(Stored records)
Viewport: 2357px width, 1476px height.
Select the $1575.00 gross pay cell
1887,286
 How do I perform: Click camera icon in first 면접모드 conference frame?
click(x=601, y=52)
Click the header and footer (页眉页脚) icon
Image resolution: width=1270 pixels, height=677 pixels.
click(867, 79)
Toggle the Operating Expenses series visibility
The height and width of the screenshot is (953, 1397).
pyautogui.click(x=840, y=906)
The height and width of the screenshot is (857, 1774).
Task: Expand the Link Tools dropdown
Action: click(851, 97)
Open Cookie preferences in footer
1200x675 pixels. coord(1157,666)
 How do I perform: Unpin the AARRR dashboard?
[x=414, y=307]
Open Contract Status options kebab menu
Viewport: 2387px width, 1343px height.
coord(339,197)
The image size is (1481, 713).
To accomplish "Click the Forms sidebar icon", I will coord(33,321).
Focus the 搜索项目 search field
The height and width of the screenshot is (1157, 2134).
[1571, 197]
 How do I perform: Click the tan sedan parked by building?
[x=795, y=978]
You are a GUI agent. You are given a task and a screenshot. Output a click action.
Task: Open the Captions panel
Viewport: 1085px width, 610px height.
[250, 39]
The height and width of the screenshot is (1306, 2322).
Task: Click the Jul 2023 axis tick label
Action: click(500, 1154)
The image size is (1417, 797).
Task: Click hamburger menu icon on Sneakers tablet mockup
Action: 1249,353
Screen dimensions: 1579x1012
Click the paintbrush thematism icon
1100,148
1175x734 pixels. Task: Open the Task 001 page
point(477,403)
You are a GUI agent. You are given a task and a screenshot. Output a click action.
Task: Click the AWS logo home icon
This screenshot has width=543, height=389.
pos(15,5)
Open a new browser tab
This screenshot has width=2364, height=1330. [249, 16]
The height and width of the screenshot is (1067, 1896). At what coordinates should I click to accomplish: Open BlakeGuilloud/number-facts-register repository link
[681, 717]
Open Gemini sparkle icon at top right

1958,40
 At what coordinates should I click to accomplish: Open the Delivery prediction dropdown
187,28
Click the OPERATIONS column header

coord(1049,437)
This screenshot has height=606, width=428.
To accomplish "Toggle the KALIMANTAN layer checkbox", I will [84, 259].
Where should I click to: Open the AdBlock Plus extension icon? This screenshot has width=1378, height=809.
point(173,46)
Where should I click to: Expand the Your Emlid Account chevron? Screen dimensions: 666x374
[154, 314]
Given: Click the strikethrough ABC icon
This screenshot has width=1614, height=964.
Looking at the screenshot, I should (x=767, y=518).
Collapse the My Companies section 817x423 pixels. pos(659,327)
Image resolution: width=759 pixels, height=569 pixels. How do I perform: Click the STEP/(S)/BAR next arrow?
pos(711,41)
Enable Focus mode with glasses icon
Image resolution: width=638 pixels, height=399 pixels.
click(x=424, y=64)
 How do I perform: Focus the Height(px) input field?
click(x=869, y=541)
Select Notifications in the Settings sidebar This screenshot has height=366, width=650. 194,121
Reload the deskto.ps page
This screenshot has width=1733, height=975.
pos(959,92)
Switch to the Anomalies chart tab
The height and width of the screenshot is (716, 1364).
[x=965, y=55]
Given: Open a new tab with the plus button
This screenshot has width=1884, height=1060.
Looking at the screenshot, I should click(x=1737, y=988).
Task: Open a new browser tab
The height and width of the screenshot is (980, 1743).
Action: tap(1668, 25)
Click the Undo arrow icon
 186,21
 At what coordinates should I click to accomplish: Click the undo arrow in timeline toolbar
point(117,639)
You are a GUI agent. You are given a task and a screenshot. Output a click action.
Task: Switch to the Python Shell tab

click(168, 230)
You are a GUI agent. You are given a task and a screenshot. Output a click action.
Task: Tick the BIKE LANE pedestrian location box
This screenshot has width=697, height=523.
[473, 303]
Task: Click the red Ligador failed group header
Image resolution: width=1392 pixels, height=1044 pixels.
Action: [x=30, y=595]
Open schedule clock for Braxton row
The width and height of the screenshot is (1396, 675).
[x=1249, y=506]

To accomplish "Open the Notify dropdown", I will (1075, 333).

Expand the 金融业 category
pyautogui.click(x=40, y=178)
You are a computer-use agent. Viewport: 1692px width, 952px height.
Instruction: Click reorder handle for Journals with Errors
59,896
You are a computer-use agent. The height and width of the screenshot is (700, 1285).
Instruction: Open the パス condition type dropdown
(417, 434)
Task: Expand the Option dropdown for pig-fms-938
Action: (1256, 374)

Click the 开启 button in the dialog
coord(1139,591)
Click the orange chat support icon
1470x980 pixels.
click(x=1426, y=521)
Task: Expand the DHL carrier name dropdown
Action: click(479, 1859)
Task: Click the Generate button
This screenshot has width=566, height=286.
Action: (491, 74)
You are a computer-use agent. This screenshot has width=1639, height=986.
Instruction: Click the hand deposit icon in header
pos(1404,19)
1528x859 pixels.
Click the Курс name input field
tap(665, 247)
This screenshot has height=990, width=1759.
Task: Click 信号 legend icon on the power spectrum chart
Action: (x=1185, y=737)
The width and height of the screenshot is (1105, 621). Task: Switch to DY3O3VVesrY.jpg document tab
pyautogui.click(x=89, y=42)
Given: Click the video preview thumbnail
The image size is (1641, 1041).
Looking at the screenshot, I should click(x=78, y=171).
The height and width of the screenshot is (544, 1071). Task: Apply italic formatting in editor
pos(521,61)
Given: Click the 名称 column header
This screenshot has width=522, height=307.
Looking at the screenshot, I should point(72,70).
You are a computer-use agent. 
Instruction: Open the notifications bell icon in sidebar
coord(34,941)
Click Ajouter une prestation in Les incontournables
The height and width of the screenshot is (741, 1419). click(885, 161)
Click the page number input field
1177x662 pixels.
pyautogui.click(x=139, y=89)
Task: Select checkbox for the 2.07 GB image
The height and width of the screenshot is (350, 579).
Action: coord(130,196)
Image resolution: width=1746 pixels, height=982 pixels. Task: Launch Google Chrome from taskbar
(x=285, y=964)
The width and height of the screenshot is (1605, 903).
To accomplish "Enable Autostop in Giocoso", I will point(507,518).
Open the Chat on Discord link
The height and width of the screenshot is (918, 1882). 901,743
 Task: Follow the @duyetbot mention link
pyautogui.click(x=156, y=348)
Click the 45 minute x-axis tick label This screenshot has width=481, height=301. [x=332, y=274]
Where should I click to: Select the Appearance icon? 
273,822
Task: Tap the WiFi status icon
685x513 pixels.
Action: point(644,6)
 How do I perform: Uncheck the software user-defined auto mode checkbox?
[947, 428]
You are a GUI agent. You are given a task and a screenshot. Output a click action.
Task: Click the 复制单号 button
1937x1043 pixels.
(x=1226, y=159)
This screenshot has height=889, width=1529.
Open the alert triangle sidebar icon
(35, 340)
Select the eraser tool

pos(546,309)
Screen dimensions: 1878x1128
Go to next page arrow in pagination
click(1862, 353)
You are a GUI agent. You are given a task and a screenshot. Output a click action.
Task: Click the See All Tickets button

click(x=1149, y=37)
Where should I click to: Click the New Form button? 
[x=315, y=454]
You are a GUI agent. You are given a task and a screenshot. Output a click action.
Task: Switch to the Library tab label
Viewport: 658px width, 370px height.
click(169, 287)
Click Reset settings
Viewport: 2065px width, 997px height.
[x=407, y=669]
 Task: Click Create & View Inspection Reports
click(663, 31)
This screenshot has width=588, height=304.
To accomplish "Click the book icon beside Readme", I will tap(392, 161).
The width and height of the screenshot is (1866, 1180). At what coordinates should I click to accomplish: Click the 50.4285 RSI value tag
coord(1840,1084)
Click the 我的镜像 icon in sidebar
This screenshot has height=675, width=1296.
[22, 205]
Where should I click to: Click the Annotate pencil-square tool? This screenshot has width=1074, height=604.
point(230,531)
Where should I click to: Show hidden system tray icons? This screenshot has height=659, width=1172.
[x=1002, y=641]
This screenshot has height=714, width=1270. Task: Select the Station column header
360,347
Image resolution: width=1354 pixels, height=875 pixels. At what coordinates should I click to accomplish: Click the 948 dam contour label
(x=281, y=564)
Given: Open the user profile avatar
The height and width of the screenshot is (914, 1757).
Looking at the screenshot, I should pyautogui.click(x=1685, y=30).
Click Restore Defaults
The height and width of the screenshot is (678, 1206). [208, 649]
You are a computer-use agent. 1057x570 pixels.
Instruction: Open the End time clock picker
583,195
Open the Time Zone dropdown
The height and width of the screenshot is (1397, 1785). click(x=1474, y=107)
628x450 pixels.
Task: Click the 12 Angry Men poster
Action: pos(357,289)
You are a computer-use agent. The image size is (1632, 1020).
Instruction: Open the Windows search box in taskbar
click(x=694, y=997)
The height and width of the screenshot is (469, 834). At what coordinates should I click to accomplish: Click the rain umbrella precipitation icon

# What to do
From the line that contains "Image resolution: width=1354" through the last line of the records above, copy every line exactly and leave out the rest.

# Solved exercise
Image resolution: width=1354 pixels, height=875 pixels. At what coordinates should I click to accomplish: Click the 948 dam contour label
(x=281, y=564)
Given: Open the user profile avatar
The height and width of the screenshot is (914, 1757).
Looking at the screenshot, I should pyautogui.click(x=1685, y=30).
Click Restore Defaults
The height and width of the screenshot is (678, 1206). [208, 649]
You are a computer-use agent. 1057x570 pixels.
Instruction: Open the End time clock picker
583,195
Open the Time Zone dropdown
The height and width of the screenshot is (1397, 1785). click(x=1474, y=107)
628x450 pixels.
Task: Click the 12 Angry Men poster
Action: pos(357,289)
You are a computer-use agent. The image size is (1632, 1020).
Instruction: Open the Windows search box in taskbar
click(x=694, y=997)
The height and width of the screenshot is (469, 834). At what coordinates should I click to accomplish: Click the rain umbrella precipitation icon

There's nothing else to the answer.